*What you need to do*: Each line from the start of the listing below through the line containing "PARTNERS (410, 225)" should be reproduced exactly, with no others.
# # # # #
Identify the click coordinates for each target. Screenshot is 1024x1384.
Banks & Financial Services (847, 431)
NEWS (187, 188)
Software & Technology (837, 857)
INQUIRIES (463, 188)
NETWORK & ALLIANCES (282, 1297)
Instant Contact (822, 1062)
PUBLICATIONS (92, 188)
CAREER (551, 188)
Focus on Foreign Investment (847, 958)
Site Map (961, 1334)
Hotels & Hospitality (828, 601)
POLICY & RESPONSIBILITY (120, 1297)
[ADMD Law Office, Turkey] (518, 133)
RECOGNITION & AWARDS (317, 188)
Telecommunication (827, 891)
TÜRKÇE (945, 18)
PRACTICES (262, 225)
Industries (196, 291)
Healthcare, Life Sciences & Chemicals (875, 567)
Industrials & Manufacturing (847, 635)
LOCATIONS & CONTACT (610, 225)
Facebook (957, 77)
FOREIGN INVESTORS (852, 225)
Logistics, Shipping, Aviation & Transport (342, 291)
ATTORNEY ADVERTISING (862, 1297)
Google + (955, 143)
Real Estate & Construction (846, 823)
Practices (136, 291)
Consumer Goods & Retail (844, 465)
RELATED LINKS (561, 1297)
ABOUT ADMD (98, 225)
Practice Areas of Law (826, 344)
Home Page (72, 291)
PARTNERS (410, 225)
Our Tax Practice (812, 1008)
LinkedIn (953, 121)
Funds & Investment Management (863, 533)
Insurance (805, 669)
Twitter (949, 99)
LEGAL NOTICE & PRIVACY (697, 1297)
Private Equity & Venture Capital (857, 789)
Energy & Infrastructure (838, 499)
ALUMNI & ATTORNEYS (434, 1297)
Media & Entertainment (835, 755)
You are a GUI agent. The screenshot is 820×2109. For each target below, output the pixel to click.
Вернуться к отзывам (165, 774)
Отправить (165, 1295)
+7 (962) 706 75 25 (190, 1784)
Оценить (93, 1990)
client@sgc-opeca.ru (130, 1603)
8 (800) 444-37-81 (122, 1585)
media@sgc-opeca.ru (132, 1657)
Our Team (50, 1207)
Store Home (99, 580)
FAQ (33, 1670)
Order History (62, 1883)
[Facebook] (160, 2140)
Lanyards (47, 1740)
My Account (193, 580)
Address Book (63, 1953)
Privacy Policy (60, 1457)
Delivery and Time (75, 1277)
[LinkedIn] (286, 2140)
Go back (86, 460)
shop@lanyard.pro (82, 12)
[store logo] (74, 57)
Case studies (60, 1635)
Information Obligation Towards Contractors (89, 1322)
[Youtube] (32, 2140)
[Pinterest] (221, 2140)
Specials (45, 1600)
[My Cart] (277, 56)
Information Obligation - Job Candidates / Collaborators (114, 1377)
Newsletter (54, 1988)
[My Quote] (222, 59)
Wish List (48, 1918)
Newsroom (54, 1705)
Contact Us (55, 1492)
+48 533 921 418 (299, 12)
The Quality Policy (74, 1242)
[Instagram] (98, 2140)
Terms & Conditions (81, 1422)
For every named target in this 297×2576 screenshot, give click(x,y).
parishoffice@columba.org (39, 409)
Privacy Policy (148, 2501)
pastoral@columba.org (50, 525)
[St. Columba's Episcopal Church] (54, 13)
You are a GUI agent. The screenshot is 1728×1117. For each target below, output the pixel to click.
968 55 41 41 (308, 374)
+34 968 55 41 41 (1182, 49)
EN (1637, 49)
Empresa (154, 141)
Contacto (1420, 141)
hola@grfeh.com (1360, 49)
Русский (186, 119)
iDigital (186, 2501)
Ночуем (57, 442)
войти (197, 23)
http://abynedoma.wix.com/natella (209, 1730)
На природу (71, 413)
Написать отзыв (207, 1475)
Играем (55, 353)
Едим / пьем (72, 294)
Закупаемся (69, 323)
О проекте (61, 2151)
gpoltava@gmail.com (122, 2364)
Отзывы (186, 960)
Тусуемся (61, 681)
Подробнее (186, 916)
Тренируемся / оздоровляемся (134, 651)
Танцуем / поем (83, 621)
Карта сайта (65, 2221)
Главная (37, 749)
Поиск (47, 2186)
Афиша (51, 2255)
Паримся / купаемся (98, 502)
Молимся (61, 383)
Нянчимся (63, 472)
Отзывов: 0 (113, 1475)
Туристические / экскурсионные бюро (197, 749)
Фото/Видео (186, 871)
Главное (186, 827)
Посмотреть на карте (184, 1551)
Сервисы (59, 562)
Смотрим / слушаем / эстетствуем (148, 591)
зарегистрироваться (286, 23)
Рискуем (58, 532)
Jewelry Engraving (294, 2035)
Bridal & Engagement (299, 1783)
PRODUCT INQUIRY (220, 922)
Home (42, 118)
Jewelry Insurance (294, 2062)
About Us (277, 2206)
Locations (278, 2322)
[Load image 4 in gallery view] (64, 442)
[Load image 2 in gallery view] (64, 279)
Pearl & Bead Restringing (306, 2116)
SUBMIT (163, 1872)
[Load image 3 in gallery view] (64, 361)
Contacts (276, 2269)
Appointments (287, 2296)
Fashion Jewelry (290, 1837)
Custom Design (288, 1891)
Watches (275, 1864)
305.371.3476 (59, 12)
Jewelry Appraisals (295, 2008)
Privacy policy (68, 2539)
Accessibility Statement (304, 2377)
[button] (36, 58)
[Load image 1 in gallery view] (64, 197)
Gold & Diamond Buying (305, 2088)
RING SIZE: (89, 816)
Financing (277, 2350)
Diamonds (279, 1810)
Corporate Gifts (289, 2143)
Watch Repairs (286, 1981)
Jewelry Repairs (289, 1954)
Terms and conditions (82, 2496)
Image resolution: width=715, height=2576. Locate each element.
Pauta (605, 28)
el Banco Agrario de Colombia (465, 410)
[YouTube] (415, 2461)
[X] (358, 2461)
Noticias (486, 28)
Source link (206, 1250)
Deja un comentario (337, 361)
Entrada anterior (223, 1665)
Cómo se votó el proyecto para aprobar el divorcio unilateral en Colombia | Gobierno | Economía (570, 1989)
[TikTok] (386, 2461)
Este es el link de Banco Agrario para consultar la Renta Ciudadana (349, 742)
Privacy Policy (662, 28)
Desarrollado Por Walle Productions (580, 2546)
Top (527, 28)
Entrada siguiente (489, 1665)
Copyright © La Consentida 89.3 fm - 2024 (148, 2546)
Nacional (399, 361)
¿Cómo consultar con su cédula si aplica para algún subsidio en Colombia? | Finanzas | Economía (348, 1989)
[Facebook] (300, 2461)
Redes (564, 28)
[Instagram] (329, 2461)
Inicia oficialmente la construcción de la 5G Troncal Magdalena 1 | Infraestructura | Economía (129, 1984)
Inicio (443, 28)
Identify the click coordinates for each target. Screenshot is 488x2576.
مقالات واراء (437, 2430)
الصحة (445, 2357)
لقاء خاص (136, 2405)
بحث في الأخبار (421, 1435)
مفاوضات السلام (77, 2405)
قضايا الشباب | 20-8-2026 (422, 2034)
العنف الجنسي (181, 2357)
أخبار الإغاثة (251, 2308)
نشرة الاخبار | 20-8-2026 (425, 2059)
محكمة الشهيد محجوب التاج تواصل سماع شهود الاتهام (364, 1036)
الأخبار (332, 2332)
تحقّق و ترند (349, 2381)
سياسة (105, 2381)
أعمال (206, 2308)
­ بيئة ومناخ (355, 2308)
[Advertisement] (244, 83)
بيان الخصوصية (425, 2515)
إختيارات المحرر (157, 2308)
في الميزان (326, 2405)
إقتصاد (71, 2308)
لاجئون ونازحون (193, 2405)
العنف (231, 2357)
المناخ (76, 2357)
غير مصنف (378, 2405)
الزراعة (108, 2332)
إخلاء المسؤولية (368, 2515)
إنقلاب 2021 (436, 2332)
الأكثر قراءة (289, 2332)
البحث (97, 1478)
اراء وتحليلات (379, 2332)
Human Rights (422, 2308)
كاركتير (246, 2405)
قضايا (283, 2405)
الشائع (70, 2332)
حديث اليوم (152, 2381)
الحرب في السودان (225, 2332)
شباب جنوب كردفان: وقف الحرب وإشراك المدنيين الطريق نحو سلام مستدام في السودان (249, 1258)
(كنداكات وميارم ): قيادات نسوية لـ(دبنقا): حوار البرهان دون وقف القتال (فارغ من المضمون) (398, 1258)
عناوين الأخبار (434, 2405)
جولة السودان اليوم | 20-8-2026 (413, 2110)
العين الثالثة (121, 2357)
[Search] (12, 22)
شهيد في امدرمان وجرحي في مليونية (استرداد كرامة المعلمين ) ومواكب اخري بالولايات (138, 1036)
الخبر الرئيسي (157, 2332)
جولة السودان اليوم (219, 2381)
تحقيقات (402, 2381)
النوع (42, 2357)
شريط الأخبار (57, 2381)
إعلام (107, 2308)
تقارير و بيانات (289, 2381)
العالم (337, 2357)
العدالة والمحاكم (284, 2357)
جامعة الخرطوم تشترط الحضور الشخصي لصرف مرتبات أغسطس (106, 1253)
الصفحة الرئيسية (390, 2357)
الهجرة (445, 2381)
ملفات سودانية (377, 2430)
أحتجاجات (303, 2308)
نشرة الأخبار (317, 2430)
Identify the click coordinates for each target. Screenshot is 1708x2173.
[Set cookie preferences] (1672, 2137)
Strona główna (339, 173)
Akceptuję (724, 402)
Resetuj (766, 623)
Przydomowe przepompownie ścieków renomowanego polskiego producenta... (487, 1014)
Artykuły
# # # # #
*Answer section*:
Identify the click coordinates for each target. Screenshot is 1024x1384.
Banks & Financial Services (847, 431)
NEWS (187, 188)
Software & Technology (837, 857)
INQUIRIES (463, 188)
NETWORK & ALLIANCES (282, 1297)
Instant Contact (822, 1062)
PUBLICATIONS (92, 188)
CAREER (551, 188)
Focus on Foreign Investment (847, 958)
Site Map (961, 1334)
Hotels & Hospitality (828, 601)
POLICY & RESPONSIBILITY (120, 1297)
[ADMD Law Office, Turkey] (518, 133)
RECOGNITION & AWARDS (317, 188)
Telecommunication (827, 891)
TÜRKÇE (945, 18)
PRACTICES (262, 225)
Industries (196, 291)
Healthcare, Life Sciences & Chemicals (875, 567)
Industrials & Manufacturing (847, 635)
LOCATIONS & CONTACT (610, 225)
Facebook (957, 77)
FOREIGN INVESTORS (852, 225)
Logistics, Shipping, Aviation & Transport (342, 291)
ATTORNEY ADVERTISING (862, 1297)
Google + (955, 143)
Real Estate & Construction (846, 823)
Practices (136, 291)
Consumer Goods & Retail (844, 465)
RELATED LINKS (561, 1297)
ABOUT ADMD (98, 225)
Practice Areas of Law (826, 344)
Home Page (72, 291)
PARTNERS (410, 225)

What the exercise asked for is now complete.